Diagrams - Dorothy (Bookshop Records)

Diagrams – Dorothy (Bookshop Records)

Diagrams is the name of the band and you’d certainly need an extensive and intricate diagram to link together all the collaborators Sam Genders – for it is he – has worked with. Putting together a complete list would make this the longest review in history before even getting to anything like an opinion. We’ll cast such thoroughness aside and concentrate on the matter in hand.

Dorothy is a project put together with American poet Dorothy Trogdon. Genders, a founding member of Tunng, has collaborated with the nonagenarian from the island of Orcas (close to Seattle) to bring together her thoughts and his, filtered through arrangements by the likes of Kelly Pratt (Arcade Fire, St Vincent, David Byrne, Beirut) as well as Diagrams regulars Sam Ewens, Danyal Dhondy and Astra Forward. And really rather beautiful it is. Exceptionally so, in fact.

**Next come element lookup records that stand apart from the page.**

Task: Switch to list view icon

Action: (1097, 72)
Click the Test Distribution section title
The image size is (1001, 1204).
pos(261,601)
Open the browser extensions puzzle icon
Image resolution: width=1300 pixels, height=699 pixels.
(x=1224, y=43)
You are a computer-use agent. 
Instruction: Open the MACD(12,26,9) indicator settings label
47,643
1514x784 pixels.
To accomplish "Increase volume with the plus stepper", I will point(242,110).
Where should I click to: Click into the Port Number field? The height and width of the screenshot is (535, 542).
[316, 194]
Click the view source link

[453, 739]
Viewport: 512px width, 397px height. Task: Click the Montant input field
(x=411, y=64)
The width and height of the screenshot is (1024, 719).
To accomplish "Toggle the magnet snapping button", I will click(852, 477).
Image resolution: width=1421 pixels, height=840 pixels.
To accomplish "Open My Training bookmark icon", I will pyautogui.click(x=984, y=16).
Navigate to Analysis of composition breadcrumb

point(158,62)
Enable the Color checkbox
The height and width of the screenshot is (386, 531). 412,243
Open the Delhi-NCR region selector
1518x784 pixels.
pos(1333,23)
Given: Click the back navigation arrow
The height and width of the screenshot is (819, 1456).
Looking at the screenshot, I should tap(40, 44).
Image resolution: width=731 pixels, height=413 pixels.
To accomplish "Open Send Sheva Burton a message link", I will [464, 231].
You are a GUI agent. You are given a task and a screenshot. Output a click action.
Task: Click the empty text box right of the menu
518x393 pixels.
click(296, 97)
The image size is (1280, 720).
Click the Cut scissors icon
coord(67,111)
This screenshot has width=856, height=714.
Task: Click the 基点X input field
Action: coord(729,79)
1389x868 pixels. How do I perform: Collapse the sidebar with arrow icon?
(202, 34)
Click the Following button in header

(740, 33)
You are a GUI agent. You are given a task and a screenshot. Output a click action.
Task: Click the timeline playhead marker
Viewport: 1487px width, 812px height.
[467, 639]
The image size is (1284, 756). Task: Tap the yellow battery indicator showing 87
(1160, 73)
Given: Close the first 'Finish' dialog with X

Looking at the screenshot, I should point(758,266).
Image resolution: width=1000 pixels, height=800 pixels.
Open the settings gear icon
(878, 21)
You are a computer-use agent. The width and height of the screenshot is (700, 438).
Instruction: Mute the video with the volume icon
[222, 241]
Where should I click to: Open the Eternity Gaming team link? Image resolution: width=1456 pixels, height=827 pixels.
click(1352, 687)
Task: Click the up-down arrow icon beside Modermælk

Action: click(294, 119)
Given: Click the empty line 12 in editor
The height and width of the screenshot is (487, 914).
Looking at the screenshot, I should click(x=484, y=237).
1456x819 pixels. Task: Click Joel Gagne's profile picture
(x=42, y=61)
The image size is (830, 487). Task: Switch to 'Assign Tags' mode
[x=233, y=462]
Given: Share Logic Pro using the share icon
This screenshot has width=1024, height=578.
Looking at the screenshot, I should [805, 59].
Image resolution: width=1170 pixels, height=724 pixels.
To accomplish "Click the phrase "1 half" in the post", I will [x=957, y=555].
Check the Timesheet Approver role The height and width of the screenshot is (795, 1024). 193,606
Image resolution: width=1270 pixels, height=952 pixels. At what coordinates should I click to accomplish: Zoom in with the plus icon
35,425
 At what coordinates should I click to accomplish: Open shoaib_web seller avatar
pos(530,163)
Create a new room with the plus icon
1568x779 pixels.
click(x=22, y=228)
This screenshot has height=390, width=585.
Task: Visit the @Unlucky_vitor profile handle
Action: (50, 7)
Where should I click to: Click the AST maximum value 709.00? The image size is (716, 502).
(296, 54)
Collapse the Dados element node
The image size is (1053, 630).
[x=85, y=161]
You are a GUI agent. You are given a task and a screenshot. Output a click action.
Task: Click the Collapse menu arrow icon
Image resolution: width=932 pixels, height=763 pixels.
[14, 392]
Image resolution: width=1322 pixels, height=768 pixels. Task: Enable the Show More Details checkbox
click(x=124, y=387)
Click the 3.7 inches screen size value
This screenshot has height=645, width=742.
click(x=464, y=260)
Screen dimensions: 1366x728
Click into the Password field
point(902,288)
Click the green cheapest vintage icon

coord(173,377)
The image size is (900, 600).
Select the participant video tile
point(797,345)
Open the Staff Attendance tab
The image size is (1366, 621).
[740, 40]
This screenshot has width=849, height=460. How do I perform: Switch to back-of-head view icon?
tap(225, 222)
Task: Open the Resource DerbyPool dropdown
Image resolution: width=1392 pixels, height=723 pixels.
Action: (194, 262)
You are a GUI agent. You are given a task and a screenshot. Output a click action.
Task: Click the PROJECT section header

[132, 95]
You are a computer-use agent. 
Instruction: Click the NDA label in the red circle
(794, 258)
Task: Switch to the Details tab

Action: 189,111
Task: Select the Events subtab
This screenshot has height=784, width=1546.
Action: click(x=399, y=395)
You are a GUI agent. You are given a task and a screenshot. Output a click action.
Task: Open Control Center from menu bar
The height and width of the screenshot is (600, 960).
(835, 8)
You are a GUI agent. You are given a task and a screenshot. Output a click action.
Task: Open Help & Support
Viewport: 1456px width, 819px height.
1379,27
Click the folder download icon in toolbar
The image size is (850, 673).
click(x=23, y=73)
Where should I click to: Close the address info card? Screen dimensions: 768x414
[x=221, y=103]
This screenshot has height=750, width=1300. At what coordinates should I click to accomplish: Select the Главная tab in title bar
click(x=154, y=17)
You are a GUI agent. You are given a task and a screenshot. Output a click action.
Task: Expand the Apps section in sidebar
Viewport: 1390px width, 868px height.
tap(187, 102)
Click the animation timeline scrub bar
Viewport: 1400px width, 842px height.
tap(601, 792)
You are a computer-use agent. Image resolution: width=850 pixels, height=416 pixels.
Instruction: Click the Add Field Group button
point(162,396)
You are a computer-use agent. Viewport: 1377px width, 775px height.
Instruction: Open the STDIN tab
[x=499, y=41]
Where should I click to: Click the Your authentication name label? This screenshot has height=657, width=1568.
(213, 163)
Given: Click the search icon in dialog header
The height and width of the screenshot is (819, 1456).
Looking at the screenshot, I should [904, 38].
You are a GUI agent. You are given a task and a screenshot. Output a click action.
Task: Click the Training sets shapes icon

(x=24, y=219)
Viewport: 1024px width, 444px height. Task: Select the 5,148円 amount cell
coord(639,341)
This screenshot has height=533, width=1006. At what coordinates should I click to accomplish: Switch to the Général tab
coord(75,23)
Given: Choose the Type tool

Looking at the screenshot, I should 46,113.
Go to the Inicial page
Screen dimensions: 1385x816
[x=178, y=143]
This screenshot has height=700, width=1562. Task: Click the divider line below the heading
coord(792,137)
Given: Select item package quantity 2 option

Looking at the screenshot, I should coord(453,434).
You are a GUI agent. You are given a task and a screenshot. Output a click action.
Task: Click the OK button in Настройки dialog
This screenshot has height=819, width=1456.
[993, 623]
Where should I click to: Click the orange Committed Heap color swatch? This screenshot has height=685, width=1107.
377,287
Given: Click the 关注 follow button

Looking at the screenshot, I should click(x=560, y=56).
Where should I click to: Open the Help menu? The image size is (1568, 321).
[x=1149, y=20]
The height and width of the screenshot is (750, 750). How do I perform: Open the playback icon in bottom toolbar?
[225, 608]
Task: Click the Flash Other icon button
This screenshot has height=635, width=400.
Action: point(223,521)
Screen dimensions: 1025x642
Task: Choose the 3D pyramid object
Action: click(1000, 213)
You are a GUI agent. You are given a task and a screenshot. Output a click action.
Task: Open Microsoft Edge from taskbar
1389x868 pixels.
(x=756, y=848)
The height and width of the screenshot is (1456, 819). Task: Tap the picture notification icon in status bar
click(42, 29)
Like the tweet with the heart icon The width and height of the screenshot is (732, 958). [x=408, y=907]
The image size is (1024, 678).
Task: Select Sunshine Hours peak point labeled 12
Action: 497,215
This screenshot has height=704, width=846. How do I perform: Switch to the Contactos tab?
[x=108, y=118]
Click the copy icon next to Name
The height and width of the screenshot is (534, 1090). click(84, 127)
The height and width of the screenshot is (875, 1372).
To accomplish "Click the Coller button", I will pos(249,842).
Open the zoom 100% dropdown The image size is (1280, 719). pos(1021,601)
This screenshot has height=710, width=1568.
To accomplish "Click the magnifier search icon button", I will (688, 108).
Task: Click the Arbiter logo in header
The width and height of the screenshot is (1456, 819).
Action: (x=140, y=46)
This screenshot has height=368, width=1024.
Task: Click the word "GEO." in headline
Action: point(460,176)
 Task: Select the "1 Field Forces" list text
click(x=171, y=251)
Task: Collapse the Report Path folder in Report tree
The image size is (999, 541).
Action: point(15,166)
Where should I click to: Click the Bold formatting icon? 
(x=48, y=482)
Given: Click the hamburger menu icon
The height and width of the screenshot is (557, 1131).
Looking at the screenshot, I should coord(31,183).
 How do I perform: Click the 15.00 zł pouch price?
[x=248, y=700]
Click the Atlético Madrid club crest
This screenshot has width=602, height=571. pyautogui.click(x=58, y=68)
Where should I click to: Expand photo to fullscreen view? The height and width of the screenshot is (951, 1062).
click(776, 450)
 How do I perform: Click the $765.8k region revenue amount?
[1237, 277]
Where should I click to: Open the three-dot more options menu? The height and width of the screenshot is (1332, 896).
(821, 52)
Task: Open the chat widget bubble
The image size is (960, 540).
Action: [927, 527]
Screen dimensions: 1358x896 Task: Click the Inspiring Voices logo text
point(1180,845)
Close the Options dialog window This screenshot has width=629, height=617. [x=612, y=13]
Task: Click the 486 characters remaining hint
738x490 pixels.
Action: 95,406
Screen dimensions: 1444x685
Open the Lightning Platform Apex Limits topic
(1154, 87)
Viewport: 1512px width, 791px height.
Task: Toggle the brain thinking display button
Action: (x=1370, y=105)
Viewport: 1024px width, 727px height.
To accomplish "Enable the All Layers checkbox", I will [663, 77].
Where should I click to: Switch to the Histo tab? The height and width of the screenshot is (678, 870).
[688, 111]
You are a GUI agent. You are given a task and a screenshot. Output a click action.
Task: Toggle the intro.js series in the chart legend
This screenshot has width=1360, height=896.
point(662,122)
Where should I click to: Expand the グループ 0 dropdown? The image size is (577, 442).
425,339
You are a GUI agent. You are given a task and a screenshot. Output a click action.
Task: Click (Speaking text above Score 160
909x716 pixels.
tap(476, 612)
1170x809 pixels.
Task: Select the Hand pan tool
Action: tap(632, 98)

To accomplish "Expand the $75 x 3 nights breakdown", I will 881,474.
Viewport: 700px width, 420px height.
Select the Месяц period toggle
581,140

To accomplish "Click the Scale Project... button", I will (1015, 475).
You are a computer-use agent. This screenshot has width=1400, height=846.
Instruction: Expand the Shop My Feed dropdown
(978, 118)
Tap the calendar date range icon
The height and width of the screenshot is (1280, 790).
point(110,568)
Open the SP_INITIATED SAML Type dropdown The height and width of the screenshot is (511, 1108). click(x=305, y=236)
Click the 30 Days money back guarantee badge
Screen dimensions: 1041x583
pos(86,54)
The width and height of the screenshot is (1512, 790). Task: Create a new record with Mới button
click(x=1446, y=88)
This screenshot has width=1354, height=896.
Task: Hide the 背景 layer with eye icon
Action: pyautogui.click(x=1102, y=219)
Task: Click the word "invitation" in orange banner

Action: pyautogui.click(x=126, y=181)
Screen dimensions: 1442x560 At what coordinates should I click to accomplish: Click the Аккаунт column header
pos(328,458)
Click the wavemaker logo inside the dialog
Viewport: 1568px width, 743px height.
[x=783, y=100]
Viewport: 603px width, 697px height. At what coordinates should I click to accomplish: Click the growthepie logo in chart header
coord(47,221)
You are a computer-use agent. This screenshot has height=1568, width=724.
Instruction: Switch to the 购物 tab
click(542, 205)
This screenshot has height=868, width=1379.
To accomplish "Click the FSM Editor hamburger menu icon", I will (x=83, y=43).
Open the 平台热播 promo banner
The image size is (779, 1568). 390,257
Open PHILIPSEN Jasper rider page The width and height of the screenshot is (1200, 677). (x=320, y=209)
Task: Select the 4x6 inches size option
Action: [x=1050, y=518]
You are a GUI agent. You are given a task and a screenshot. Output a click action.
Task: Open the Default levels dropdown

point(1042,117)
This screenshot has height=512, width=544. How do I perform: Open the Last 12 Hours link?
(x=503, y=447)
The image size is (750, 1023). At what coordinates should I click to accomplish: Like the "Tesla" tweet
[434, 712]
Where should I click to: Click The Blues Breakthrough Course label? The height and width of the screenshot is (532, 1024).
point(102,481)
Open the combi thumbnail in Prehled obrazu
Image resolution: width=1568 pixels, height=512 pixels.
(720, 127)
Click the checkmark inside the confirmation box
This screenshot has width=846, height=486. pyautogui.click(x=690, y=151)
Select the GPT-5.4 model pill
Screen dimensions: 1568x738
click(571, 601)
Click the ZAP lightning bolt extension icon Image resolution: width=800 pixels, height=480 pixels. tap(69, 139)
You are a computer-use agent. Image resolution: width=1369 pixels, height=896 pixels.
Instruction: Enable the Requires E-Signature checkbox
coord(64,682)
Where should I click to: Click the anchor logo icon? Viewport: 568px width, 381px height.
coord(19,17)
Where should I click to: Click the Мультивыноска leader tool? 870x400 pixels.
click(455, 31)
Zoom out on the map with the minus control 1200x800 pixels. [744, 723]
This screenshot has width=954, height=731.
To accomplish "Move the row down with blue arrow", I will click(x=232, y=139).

Dorothy is one of those records that manages to feel both raw and immediate but also immaculately put together. It shuffles along with a lightness of touch and sparkling folk hooks. I suppose experimental folk is the genre, here, but truthfully it’s more useful to just see it as its own thing. Labels can put people off but the harmonies and vocals on a track like ‘Winter River‘ coupled with distinctly modern production and skittering percussion are a joy. Perhaps a real surprise to anyone who may consider themselves neither folky nor massively experimental. It has that all-enveloping aesthetic that C Duncan exploited so successfully on ‘Say‘. Just a perfect little slice of leftfield pop.

The dreamy-sounding vocals and overall feel is also the same as that Scottish artist. Both have that detached, hazy summer vibe. Diagrams to a greater extent, in fact. The effect is accentuated by the presence of Trogdon’s own voice on the spoken word ‘Under The Graphite Sky‘. Sounding not unlike a higher register Maya Angelou, it grounds the album around which the light as you like gossamer melodies appear even more flighty. The parping horns on ‘I Tell Myself‘ could almost come from Sergeant Pepper’s whilst not sounding in the slightest bit retro. Quite how they’ve pulled that off is anyone’s guess.

Sam Genders and his ever-changing cast of collaborators have created a peach of a record in Dorothy. It swirls over and around you offering up snippets of real beauty. Gentle, it may be, but wishy-washy it is not. If it rains all summer, stick this on and look at a screensaver of a baked field of wheat. Equilibrium will follow. Possibly. If it doesn’t quite manage that, you’re at least likely to still be discovering new elements to this complex and thoughtful work come the mists of autumn.

 

Dorothy is out now on Bookshop Records.